The disialoganglioside G_D3 is an oncofetal marker of a variety of human tumors including melanoma and neuroblastoma, playing a key role in tumor progression. G_D3 and 9-O-acetyl-G_D3 are overexpressed in approximately 50% of invasive ductal breast carcinoma, but no relationship has been established between disialoganglioside expression and breast cancer progression. In order to determine the effect of G_D3 expression on breast cancer development, we analyzed the biosynthesis of gangliosides in several breast epithelial cell lines including MDA-MB-231, MCF-7, BT-20, T47-D, and MCF10A, by immunocytochemistry, flow cytometry, and real-time PCR. Our results show that, in comparison to tumors, cultured breast cancer cells express a limited pattern of gangliosides.
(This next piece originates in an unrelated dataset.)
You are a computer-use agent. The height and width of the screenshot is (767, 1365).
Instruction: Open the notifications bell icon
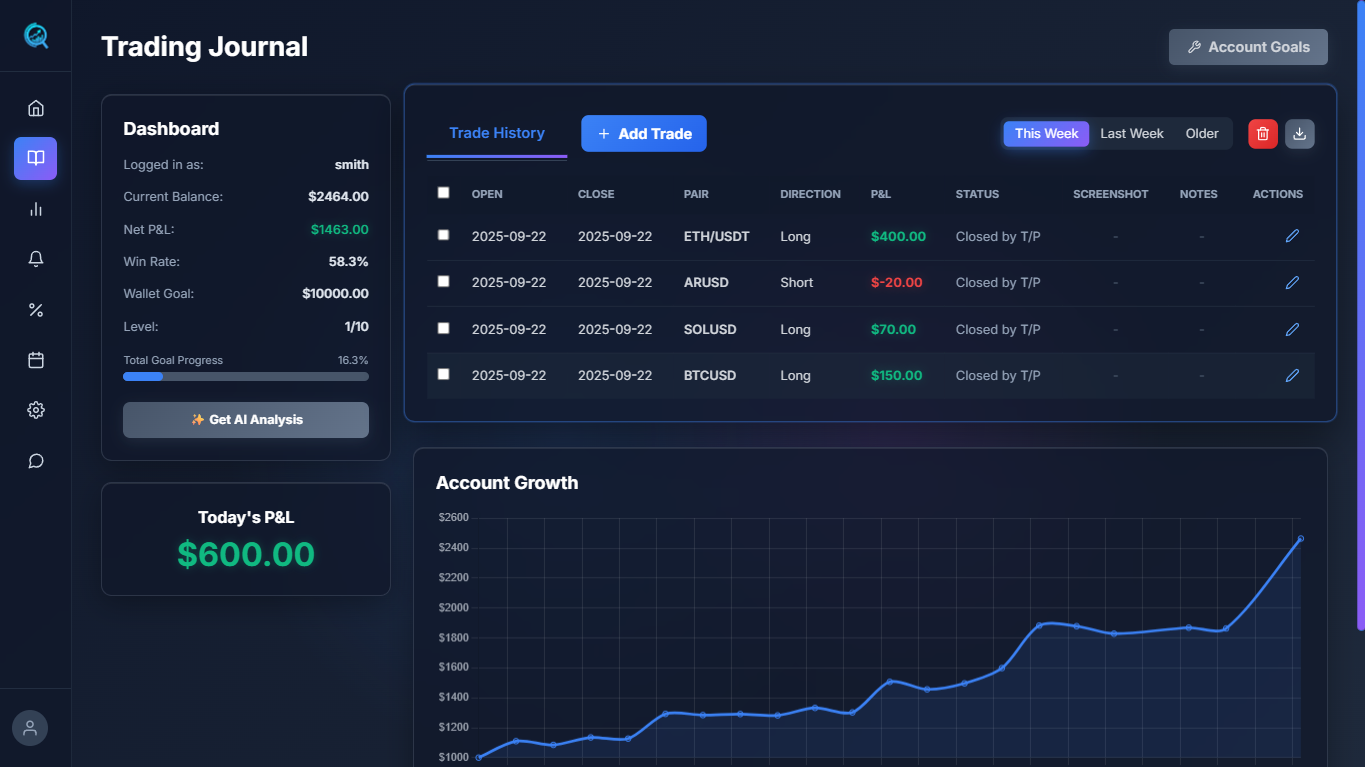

Disialogangliosides were not detected in any cell line and G_M3 was only observed at the cell surface of MDA-MB-231 cells. To evaluate the influence of G_D3 in breast cancer cell behavior, we established and characterized MDA-MB-231 cells overexpressing G_D3 synthase. We show that G_D3 synthase expressing cells accumulate G_D3, G_D2, and G_T3 at the cell surface. Moreover, G_D3 synthase overexpression bypasses the need of serum for cell growth and increases cell migration. This suggests that G_D3 synthase overexpression may contribute to increasing the malignant properties of breast cancer cells.